**Directions:**
Working from the entries that follow, transcribe exactly and only the lines from the one with "Screen dimensions: 1041x791" through the last, pictures excluded.

──────── Available records

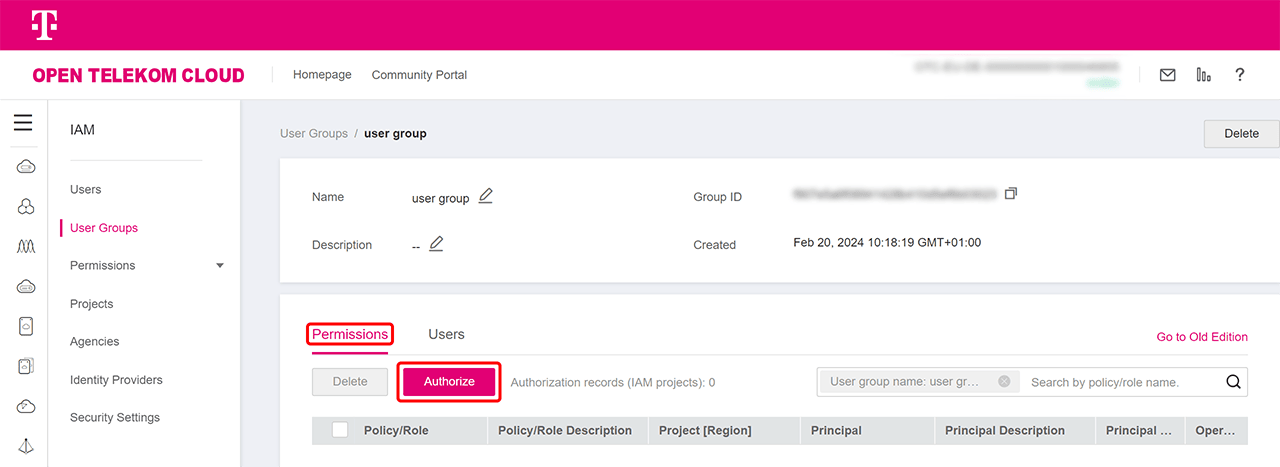This screenshot has height=467, width=1280.
Task: Edit the group description
Action: click(x=436, y=244)
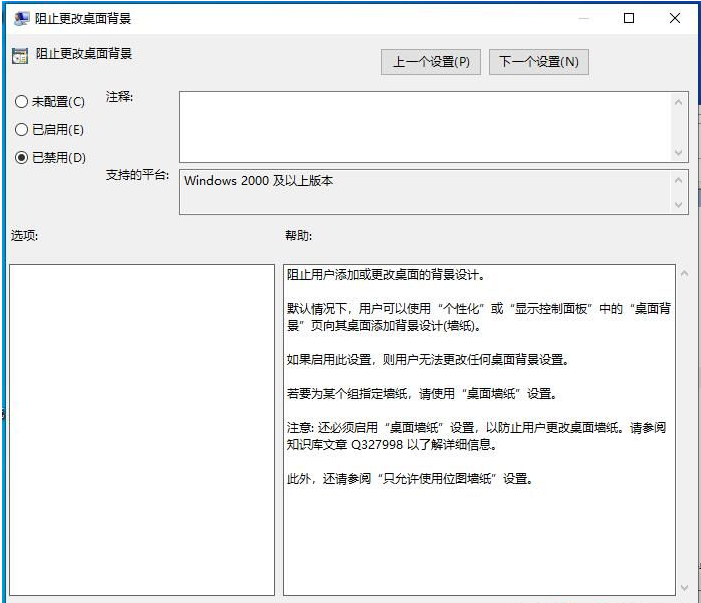Close the 阻止更改桌面背景 dialog
The image size is (701, 603).
(675, 18)
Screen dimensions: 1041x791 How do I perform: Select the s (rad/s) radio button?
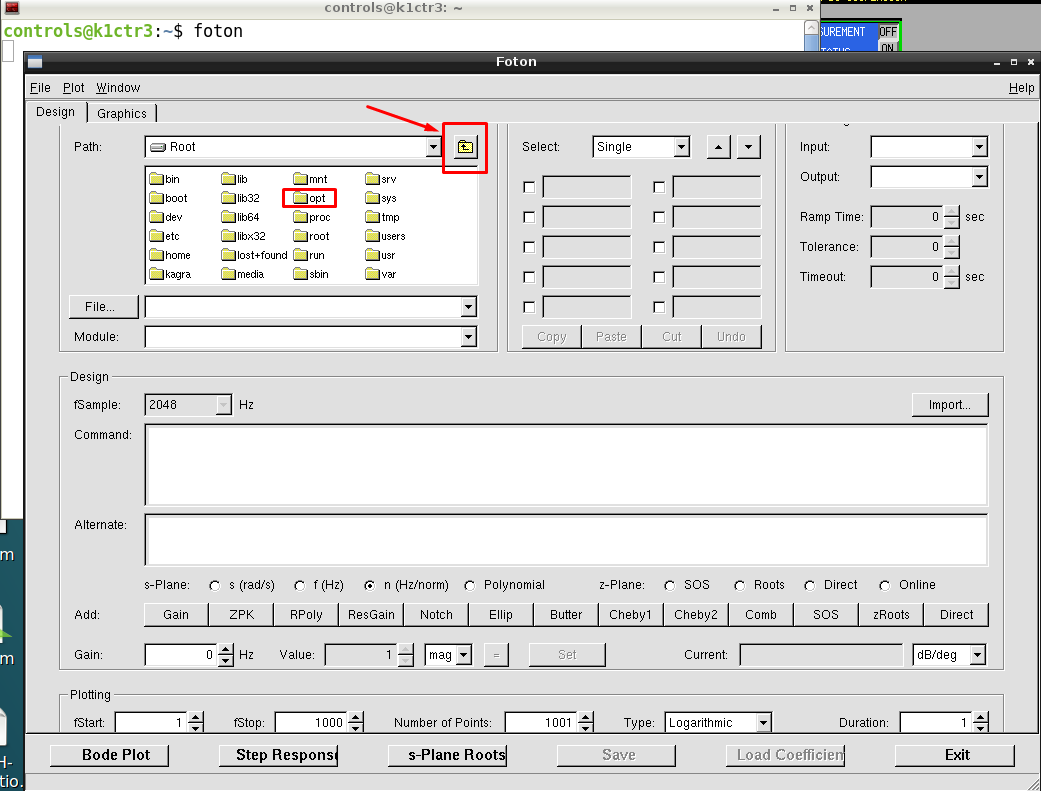[x=214, y=585]
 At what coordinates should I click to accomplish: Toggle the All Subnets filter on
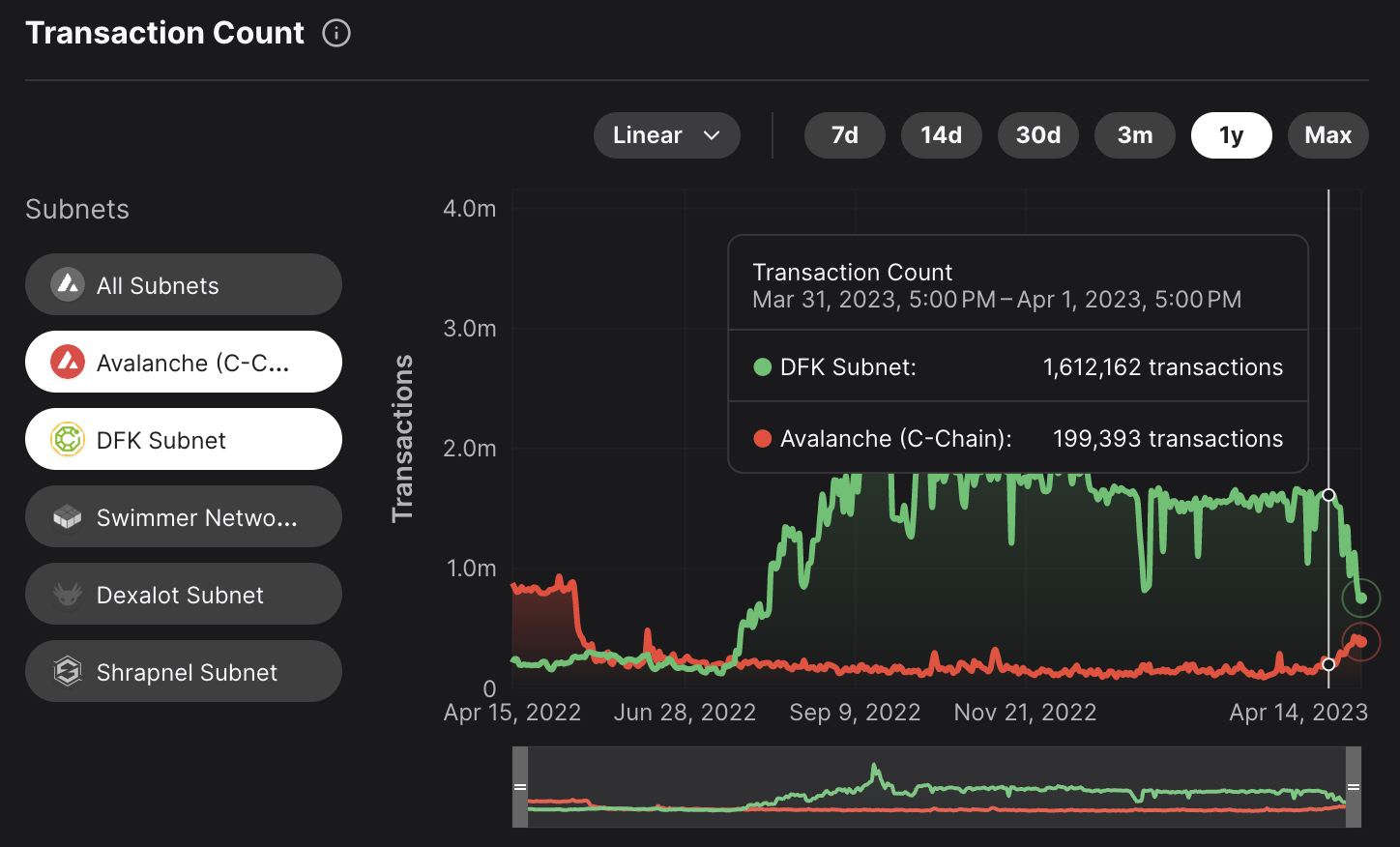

────────────────

**Response area:**
Screen dimensions: 1041x791 How do I perform: Select the s (rad/s) radio button?
[x=214, y=585]
 At what coordinates should I click to accomplish: Toggle the All Subnets filter on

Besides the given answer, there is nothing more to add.